Figure 3. ATM-mediated phosphorylation of CtIP is important for end resection in a CDK-dependent manner.

A. EGFP-HR assay was performed with U2OS cells stably expressing HA-CtIP WT or indicated mutants, with endogenous CtIP silenced. Data represent the mean ± s.d. of three independent experiments. Western blot shows expression of HA-CtIP variants. B. Clonogenic survival assay after treatment with indicated doses of CPT (1 h) was performed with U2OS cells stably expressing indicated CtIP variants with endogenous CtIP silenced.

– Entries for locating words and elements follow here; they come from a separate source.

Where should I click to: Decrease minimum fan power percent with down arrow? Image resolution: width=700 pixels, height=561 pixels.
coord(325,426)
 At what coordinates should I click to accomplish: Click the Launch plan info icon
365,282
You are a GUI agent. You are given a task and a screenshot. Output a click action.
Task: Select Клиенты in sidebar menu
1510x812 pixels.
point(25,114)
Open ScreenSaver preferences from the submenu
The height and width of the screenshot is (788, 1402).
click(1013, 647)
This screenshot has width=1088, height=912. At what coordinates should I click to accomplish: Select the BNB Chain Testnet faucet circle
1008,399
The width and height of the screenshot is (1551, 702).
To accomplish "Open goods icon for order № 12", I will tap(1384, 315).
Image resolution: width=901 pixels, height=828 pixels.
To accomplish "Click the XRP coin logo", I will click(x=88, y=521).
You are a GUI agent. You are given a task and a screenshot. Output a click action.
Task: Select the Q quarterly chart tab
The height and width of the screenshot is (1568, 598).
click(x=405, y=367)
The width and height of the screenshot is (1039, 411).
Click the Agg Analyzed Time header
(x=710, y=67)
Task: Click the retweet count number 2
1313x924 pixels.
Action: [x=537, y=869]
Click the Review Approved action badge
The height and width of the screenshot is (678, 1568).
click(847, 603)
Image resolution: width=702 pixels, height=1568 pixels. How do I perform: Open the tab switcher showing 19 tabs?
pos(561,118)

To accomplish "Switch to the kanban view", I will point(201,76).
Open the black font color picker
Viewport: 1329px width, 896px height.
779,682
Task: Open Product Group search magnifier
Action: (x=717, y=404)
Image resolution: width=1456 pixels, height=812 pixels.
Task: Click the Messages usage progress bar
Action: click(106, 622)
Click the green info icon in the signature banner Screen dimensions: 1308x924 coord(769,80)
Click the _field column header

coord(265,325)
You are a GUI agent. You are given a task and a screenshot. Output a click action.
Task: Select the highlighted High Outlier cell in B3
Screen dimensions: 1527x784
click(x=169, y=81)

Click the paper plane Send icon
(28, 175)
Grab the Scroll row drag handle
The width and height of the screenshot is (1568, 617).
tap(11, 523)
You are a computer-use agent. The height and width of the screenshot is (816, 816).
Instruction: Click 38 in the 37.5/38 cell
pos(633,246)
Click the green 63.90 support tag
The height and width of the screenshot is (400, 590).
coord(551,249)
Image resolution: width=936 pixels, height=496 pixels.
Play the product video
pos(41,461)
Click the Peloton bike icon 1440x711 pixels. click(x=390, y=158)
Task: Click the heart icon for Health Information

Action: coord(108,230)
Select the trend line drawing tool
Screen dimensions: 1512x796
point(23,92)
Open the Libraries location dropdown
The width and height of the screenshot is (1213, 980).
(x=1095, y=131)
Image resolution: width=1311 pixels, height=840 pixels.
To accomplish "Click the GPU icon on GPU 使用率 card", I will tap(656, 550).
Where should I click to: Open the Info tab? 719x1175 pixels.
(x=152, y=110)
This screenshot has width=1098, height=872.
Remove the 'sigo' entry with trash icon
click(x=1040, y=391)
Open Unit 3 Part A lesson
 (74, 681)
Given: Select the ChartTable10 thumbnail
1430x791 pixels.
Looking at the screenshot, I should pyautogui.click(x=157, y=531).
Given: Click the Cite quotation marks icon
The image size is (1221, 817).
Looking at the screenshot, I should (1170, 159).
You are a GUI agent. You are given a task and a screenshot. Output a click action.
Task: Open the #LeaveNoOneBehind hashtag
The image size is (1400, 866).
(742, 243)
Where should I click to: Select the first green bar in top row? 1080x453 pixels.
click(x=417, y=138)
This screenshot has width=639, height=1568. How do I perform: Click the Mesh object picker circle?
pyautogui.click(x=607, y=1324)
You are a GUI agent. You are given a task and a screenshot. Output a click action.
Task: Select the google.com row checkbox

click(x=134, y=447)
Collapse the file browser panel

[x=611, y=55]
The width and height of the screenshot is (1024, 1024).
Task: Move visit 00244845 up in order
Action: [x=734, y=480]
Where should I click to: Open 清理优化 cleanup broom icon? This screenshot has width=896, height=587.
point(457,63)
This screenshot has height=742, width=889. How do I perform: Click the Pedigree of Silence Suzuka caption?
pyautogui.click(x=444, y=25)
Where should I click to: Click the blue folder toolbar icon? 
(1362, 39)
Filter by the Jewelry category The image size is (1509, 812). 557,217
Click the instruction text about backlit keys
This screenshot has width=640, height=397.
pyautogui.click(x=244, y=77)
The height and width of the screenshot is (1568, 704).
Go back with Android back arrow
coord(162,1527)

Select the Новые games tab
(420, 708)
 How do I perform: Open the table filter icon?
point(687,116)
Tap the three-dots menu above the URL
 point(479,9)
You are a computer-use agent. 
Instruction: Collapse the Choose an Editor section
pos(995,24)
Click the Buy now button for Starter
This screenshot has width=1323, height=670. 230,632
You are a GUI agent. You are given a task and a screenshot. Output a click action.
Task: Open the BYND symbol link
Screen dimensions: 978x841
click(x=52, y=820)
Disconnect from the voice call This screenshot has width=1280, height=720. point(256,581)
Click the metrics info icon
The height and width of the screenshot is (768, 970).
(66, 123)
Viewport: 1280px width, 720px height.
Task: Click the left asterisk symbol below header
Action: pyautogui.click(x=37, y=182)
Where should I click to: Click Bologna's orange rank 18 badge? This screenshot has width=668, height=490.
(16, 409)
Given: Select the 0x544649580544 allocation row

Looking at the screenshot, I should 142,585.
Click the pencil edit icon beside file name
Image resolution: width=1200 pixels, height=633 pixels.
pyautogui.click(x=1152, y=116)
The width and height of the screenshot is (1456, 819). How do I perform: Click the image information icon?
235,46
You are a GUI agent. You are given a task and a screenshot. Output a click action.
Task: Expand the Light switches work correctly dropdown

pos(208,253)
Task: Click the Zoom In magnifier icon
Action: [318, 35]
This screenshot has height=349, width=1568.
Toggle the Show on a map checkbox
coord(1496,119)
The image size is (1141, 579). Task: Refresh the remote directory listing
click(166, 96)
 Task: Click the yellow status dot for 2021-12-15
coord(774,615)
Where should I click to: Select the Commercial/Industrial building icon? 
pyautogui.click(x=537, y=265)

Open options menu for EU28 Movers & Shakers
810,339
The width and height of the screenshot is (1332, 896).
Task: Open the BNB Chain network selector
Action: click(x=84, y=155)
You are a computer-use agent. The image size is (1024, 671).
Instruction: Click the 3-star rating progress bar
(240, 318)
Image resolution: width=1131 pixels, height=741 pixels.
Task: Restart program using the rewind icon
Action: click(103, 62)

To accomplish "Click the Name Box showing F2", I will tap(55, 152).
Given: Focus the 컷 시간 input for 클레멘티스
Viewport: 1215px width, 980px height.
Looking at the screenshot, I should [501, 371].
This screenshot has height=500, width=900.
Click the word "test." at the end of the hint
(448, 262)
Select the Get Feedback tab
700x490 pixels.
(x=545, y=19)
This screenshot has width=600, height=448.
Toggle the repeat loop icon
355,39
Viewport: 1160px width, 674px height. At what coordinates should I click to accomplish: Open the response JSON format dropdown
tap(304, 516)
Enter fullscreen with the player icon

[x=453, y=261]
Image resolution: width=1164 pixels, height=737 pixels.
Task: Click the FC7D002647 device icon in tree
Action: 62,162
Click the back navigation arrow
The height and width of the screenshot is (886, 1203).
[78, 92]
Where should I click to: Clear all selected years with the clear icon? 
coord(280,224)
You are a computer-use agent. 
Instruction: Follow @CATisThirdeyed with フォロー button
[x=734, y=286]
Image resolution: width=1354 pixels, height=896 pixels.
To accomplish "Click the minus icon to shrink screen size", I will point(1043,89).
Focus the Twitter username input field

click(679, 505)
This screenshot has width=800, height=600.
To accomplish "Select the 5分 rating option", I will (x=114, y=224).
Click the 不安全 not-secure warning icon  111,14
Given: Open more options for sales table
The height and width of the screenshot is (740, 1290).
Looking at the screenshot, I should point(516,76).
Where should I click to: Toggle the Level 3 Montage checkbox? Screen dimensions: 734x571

Data represent the mean ± s.d. of three independent experiments. C. RPA foci formation was examined in U2OS cells with indicated CtIP variants, before or after CPT treatment. The percentage of RPA foci-positive cells was determined as in Figure 1F. D. U2OS cells stably expressing indicated CtIP variants with endogenous CtIP silenced were treated with IR (10 Gy, recovered for 1 h), lysed, and immunoblotting was performed. E. EGFP-HR repair assay, clonogenic survival and RPA foci formation assays were performed in U2OS cells expressing HA-CtIP-WT or indicated mutants with endogenous CtIP silenced. F. EGFP-HR assay was performed with U2OS cells stably expressing HA-CtIP WT or indicated mutants, with endogenous CtIP silenced. Data represent the mean ± s.d. of three independent experiments. Western blot shows expression of HA-CtIP variants.